4.3 GNC Annealing and Convergence

Initialize: μ = μ₀ = max_j(r̃²_j),   s_j = 1.0 ∀j

WHILE μ > μ_min AND NOT converged:
    Step 1 (s-update):  s_j ← μ/(r̃²_j + μ)        [Welsch closed-form]
    Step 2 (x-update):  x̂  ← argmin_x Σⱼ sⱼ‖rⱼ‖² + ‖r_IMU‖²
    Step 3:             r̃_j ← ‖r^GNSS_j(x̂)‖/σ_j  [update residuals]
    Step 4:             μ   ← μ / μ_step

OUTPUT: x̂_GNC,  ŝ_GNC = {ŝ₁,...,ŝ_N}

After convergence, weights are near-binary: $\hat{s}^{\text{GNC}}_j \approx 1$ (healthy) or $\hat{s}^{\text{GNC}}_j \approx 0$ (faulted, i.e., $r_j \gg \sqrt{\mu_{\min}}$).

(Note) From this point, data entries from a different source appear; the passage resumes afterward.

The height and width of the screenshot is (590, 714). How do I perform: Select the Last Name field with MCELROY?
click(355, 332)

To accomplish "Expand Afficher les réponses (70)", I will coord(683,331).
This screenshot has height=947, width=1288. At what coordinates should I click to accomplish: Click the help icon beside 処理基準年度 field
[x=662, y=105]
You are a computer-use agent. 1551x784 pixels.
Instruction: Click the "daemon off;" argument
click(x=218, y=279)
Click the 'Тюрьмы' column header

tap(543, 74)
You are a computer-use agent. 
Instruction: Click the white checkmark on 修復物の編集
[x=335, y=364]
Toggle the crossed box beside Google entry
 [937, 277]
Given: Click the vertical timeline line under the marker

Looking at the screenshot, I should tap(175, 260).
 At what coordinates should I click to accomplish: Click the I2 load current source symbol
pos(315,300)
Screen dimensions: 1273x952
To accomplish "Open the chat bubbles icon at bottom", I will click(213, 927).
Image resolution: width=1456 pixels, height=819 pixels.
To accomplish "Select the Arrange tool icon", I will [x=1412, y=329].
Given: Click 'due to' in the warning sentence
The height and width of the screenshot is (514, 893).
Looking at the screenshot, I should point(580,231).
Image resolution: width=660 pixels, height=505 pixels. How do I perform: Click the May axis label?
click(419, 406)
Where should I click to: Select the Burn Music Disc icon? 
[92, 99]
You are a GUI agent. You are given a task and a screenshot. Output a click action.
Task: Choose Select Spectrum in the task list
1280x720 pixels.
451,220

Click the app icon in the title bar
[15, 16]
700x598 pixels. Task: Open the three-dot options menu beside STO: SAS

4.4 Stage 2: RAIM and ARAIM Foundations

Classical RAIM [Parkinson & Axelrad 1988] detects satellite faults using the chi-squared residual test:

$$q = \|\mathbf{V}^{-1/2}(\mathbf{z} - h(\hat{\mathbf{x}}))\|^2 \sim \chi^2_{N-n,\lambda}$$

where $\lambda = \mathbf{f}^T\mathbf{V}^{-1/2}(\mathbf{I} - \mathbf{A}\boldsymbol{\Lambda}^{-1}\mathbf{A}^T)\mathbf{V}^{-1/2}\mathbf{f}$ is the non-centrality from fault $\mathbf{f}$.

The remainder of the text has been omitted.